With healthcare stocks reaching new highs, it would seem reasonable for some of the optimism to leak into the venture space. And to some extent, that has occurred: Healthcare IPOs are back, and big M&A exits reached an eight-year high last year.

But the sluggish fundraising environment for healthcare venture funds in recent years has left capital for promising new startups running low. The number of new biotech Series A investments, in particular, has fallen precipitously from five years ago, with little indication of a near-term reversal.

Those were some of the findings from a report released this week by SVB Capital analyzing M&A and venture investment in the healthcare sector. The report found that big exit deals — defined as private venture-backed M&A with at least $75 million upfront in biotech and $50 million upfront for device and services — reached an eight-year high in 2012 and offered solid returns to investors.

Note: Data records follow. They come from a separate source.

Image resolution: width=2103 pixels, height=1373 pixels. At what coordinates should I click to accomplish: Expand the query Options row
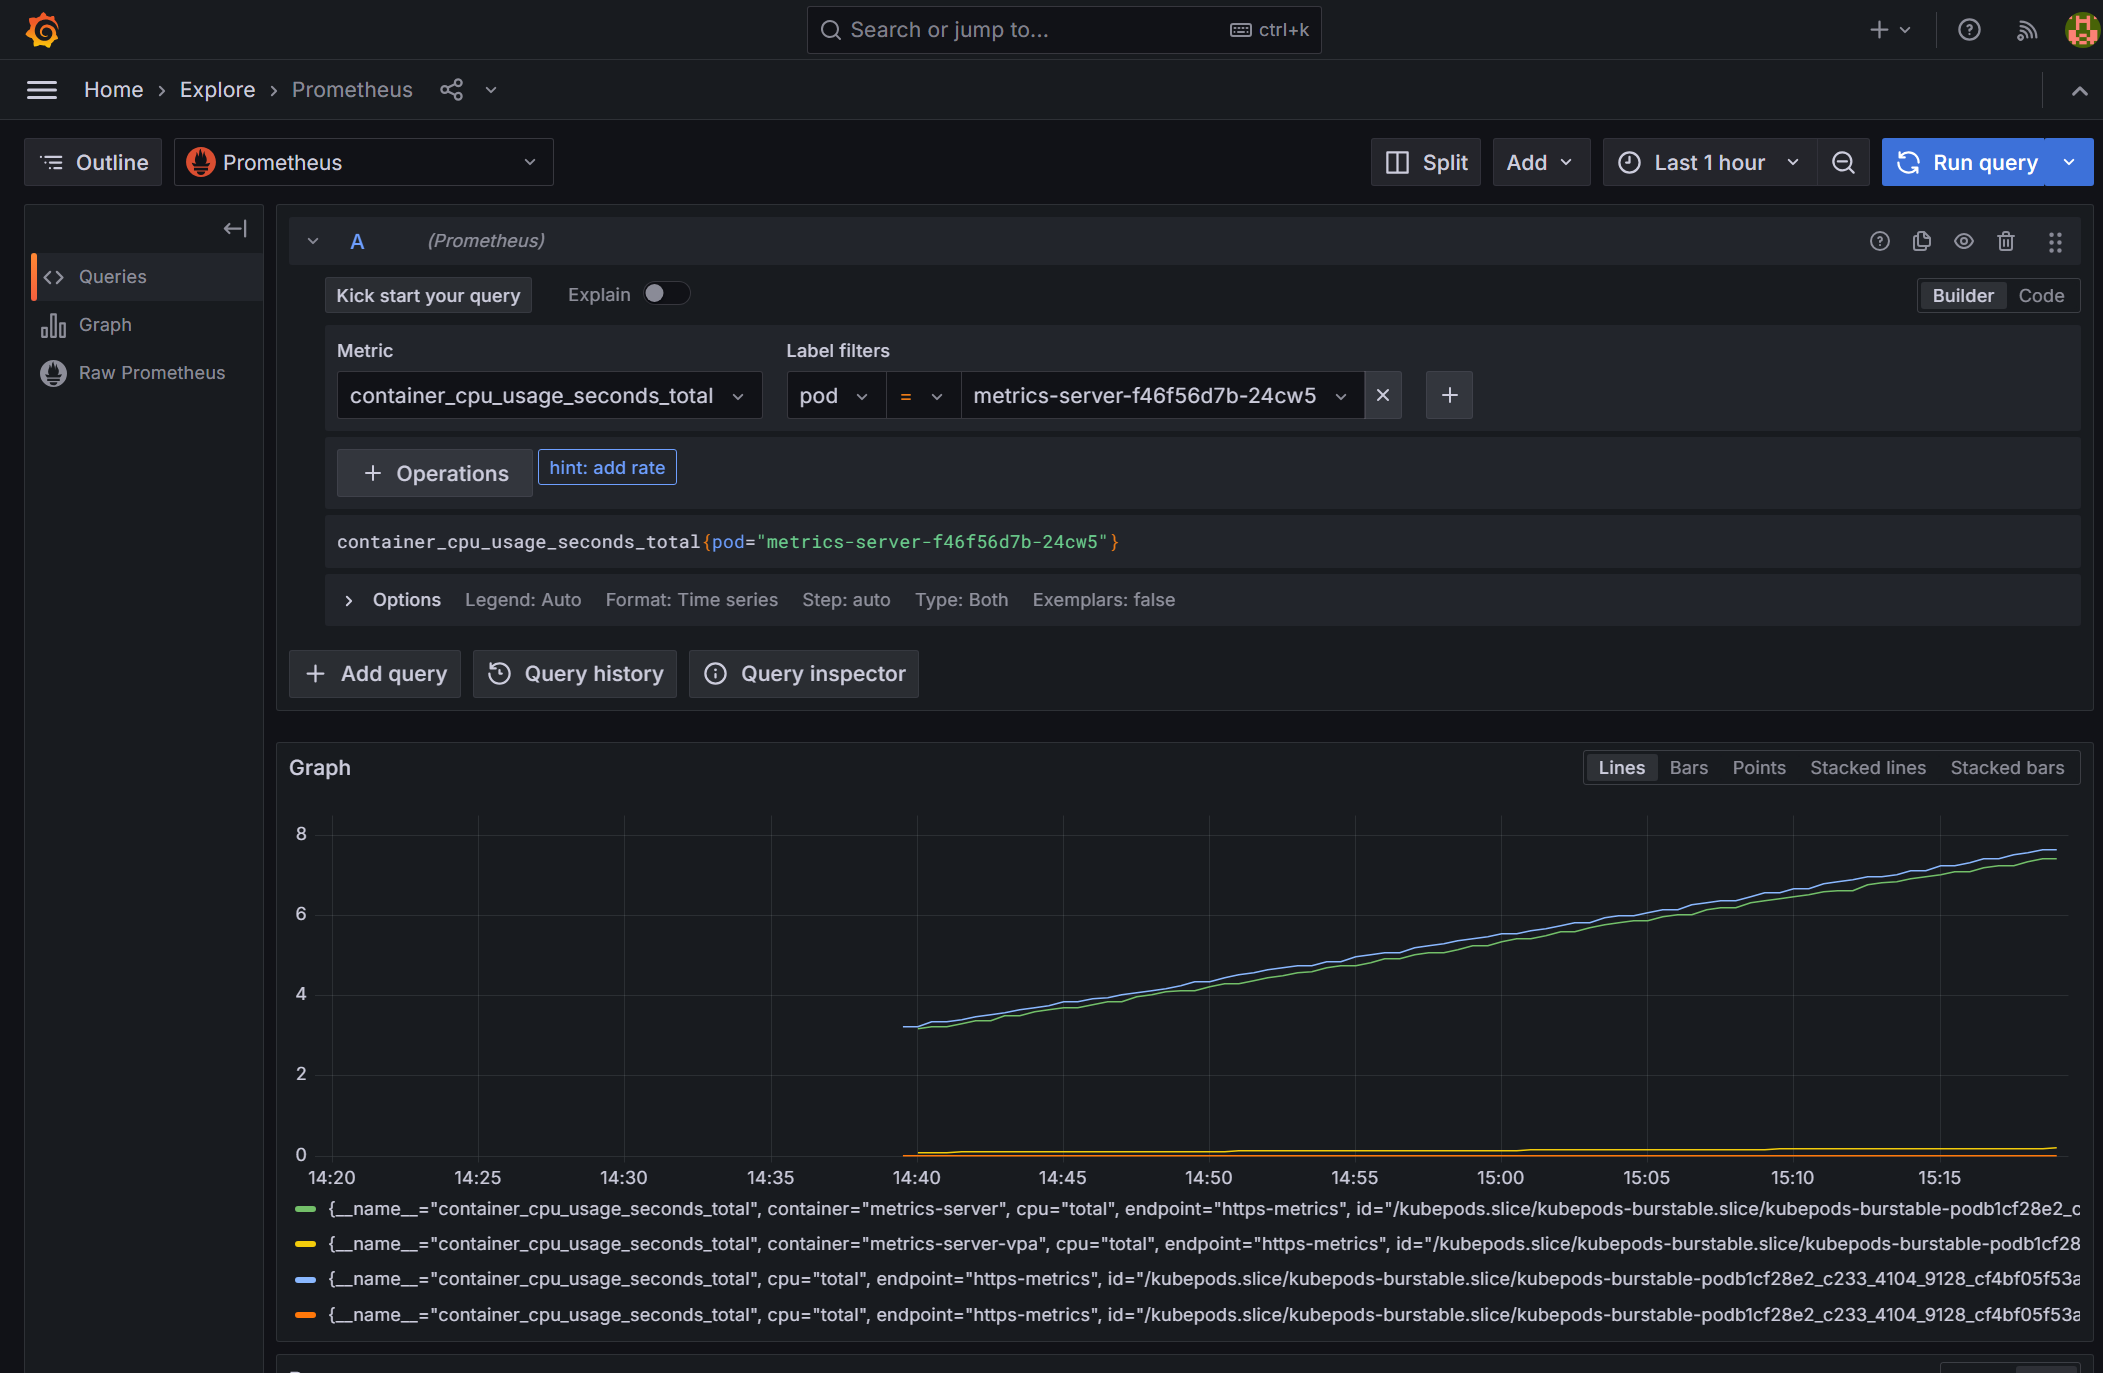tap(348, 600)
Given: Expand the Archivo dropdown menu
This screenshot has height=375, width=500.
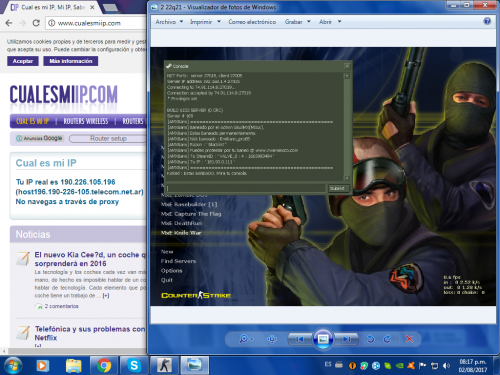Looking at the screenshot, I should (169, 22).
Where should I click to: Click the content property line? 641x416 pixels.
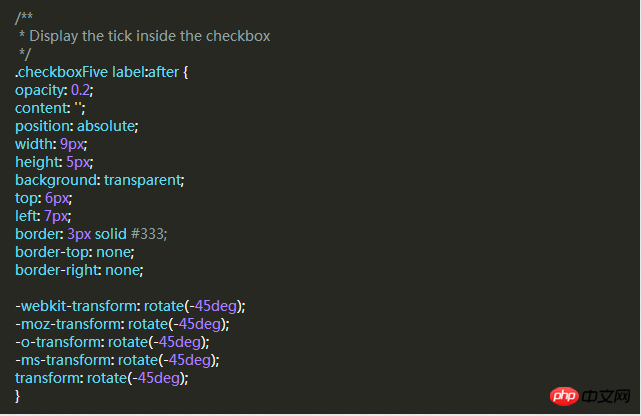click(x=50, y=108)
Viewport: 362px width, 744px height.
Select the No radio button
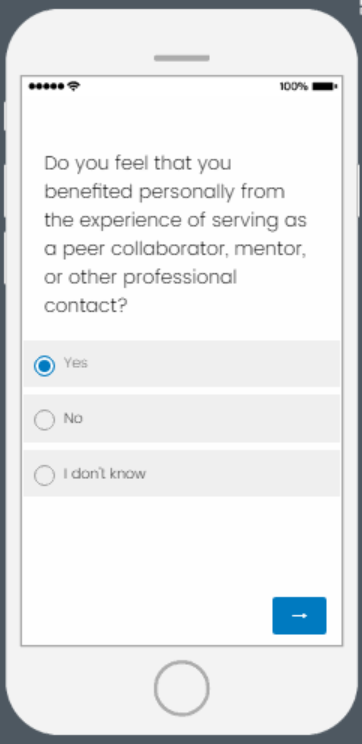(45, 420)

In total, there were 38 big exit transactions in 2012, which bear the prior year’s multi-year high of  37. Total deal value last year exceeded $12 billion for the second time in two years, although upfront dollars decreased slightly from 2011.

However, fundraising has not picked up. Rather, over the past three years, the number of new healthcare-focused funds and dollars raised has declined significantly. As a result, SVB analyst Jonathan Norris predicts that dollars invested into healthcare venture-backed companies will come down to the $5 billion to $5.5 billion level in the next few years, leading to a smaller percentage of overall venture investment into healthcare.

Although corporate venture capital activity (which SVB estimates represents 15% to 20% of all capital invested into VC-funded healthcare companies) can make up for some of the funding gap, healthcare investment levels will be still be substantially lower.